Liesl reached across the table. “Heinrich.”
“Yes, I know, I know. Don’t speak. Like Hans. But then, you know, we begin to forget. They go away from us.” He turned to Ben. “Can I say something to you? Your brother was very brave. I know. This thing, maybe it’s hard for us, but we can’t pretend it didn’t happen. We don’t talk about it, it goes away, but then they go away, too. Look at Hans, he never talks about Daniel now. It reminds him. Once it’s there, in your head-”
“What does he mean?” Ben asked Liesl.
“My mother was anxious. She had pills for that. So one night too many. Maybe an accident. We don’t know, Heinrich,” she said to him. “Not for sure.”
“Ach.” He waved his hand. “So it’s not for sure. And that’s why Hans won’t talk about it. But it’s in his head.”
The kind of idea that can lodge there, Ben thought, so you come back to it, over and over. Use it.

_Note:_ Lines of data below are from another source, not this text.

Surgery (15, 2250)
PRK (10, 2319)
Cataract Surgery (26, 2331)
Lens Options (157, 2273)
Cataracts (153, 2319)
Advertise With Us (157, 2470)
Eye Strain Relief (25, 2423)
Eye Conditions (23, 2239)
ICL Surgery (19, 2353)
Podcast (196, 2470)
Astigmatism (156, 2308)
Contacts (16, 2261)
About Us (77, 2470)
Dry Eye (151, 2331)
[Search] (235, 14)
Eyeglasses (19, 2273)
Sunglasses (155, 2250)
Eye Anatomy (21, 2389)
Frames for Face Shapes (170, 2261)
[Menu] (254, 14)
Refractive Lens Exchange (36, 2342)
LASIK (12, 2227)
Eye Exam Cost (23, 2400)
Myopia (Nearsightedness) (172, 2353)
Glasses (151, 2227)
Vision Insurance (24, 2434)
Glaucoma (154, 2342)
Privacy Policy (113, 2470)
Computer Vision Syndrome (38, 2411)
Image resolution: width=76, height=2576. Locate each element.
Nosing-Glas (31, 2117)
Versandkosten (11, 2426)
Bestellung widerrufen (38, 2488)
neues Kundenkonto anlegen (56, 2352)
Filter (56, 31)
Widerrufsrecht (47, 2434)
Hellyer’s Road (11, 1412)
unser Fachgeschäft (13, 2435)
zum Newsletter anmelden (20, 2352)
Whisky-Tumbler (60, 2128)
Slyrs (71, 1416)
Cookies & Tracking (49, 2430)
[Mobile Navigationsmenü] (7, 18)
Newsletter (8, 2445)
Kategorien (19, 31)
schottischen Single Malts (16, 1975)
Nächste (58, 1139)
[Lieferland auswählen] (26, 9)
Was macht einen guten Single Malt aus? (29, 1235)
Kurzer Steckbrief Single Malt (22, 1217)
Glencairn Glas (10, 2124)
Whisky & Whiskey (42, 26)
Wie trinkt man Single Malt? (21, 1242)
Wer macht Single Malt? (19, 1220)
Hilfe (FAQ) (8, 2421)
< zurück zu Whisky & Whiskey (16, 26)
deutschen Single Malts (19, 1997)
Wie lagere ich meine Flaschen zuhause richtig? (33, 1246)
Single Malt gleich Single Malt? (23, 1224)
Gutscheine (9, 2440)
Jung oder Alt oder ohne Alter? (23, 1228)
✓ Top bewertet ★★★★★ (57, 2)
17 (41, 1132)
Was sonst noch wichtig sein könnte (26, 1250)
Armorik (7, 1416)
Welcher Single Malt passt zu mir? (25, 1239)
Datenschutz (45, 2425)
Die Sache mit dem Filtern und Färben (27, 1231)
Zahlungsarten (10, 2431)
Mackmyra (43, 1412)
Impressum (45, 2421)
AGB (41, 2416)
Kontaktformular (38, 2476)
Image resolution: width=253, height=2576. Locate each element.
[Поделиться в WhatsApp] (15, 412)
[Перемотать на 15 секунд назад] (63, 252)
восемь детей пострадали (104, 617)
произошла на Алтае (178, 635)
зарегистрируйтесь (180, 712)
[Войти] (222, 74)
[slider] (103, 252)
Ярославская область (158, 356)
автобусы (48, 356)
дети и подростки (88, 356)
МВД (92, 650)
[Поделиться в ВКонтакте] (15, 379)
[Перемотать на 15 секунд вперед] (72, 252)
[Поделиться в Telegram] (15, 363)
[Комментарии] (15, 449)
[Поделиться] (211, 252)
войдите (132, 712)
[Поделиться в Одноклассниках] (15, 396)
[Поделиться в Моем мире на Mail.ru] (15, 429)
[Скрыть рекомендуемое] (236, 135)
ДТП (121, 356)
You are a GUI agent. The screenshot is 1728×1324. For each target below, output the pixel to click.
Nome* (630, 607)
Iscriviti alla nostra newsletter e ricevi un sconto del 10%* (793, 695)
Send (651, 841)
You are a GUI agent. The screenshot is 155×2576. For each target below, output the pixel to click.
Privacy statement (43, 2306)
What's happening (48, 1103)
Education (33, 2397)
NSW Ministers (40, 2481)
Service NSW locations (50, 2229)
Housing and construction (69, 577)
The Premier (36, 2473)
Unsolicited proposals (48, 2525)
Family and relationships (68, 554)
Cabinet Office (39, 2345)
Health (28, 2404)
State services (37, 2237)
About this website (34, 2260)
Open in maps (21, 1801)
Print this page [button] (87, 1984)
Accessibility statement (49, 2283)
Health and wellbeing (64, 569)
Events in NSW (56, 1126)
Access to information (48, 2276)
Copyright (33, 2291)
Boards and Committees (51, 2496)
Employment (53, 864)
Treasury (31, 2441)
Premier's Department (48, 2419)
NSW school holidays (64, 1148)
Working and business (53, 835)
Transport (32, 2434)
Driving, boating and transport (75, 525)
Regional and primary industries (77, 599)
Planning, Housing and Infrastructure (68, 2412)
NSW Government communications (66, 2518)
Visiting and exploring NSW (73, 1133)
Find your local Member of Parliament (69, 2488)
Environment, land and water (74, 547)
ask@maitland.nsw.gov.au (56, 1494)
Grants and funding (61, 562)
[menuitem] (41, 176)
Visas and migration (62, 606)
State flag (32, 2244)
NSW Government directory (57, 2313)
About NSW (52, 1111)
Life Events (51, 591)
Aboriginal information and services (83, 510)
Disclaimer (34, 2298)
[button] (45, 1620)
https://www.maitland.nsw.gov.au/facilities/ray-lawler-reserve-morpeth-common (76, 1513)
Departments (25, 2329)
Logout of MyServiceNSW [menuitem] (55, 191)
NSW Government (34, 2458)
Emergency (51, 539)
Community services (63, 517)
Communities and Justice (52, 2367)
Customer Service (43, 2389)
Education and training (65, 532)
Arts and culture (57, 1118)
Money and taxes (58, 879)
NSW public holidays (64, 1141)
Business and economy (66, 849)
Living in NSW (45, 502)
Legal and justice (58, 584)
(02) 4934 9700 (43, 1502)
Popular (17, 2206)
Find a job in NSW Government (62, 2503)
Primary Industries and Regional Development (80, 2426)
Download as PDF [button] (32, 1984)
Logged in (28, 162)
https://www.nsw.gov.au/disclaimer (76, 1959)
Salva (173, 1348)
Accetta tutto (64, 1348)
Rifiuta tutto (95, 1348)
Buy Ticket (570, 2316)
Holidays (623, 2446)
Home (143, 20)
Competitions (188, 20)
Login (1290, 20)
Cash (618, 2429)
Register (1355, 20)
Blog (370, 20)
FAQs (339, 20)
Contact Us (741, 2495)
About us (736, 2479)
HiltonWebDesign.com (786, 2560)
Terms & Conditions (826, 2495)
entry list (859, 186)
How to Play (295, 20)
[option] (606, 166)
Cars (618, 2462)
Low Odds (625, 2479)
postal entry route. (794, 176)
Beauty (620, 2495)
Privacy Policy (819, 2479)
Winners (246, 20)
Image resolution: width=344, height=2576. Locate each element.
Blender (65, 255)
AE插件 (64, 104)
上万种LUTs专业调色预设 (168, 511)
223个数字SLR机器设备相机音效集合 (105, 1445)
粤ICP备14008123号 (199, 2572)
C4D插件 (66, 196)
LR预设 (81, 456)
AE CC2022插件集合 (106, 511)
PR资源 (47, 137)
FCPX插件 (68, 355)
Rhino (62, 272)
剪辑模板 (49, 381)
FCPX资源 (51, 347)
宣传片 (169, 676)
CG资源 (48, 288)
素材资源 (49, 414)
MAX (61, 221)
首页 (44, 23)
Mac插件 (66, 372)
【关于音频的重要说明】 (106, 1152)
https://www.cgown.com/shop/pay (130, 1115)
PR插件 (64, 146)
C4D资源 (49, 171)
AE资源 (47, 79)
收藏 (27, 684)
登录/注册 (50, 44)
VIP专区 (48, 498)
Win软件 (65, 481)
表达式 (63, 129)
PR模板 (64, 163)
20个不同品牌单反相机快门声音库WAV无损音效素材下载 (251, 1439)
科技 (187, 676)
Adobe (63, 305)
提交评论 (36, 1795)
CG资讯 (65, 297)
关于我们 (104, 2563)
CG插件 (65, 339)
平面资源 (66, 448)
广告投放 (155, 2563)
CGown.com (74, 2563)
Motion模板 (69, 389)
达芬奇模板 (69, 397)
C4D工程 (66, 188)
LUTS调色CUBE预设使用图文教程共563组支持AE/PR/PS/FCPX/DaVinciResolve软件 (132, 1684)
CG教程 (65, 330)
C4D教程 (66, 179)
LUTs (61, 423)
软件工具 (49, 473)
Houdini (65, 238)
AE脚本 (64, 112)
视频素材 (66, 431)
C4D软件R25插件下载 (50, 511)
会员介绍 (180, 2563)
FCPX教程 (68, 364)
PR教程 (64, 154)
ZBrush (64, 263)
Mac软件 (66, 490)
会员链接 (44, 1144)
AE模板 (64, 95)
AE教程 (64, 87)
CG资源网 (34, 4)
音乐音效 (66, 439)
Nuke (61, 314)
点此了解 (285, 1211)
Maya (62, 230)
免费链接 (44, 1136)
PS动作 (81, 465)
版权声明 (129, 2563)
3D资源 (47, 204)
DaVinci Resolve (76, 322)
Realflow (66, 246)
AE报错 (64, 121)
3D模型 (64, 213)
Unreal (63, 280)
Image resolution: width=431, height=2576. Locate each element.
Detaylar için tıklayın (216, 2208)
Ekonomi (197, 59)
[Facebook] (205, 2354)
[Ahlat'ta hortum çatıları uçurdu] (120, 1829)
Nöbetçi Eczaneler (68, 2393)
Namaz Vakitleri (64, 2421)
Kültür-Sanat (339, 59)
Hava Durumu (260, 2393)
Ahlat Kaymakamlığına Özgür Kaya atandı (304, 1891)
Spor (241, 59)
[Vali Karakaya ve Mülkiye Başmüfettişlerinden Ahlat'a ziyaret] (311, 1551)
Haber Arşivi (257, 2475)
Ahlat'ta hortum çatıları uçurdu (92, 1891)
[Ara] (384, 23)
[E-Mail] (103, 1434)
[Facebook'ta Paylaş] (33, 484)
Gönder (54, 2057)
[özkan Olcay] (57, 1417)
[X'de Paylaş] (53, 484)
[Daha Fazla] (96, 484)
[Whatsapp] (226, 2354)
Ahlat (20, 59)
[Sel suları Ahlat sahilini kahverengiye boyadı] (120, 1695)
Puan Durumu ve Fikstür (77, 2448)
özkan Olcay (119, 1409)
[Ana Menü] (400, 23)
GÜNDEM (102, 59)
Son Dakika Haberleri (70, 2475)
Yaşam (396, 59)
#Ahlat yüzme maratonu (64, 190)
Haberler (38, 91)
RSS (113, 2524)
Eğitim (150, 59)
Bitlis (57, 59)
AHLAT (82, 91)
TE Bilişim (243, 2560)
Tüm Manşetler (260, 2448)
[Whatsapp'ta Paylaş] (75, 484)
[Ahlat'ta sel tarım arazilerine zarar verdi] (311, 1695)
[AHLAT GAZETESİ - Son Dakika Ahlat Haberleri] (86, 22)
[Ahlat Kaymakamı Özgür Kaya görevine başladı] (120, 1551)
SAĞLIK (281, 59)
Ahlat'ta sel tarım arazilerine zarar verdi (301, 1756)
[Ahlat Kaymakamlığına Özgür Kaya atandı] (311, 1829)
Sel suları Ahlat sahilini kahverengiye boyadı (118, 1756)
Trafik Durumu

Something people don’t want to be sure about, a car off the road, a fall, something they’d rather not see, not even laid out in a pattern. A convenient way to make people look away.
“He talks about it to me,” Liesl said quietly.
“Forgive me, it’s the schnapps. I don’t mean anything by saying this.”
“I know.”
“But your brother,” Kaltenbach said, switching tack. “That was someone. Right past the guards, not a drop of sweat. Always an answer. ‘Who’s this?’ The signature, you know, hard to read. ‘Petain.’ On a laissez-passer. Imagine, Petain. But they believe him.” He cocked his head, looking at Ben. “I used to think, so different, but now I see it. Not the looks, something else. Don’t you see it, Liesl? Doesn’t he remind you?”
She looked at Ben for a second, then finished her glass. “It’s late,” she said, standing up.
At the hotel there was a message in Ben’s box.
“Someone’s here,” Liesl said, apprehensive.
But it was only a flyer from a bar down the street, offering the first drink free.
“Stop worrying,” Ben said, handing it to her.
“Think how easy it would be to do here. Who would know? Somebody in the alley. Another one.”
They were in the hall now, Kaltenbach opening his door.
“So good-night. Thank you again.” He hugged Ben, clamping him on the back, then kissed Liesl. “You’ll knock?”
“Get some sleep,” Liesl said softly. “Lock the door. You, too,” she said to Ben as they moved down the corridor. “It’s not safe.”
“It is tonight. We’re off the map. For one night, anyway.”
“And then what?” She stopped at the door. “He’s so old,” she said, nodding to Kaltenbach’s room. “All of a sudden.”
“You just haven’t been looking.”
“No, no one has.” She touched the bandage on his nose. “How is your rib?”
He shrugged.
“The brandy will make you sleep. You must be tired. It’s not easy, all this.”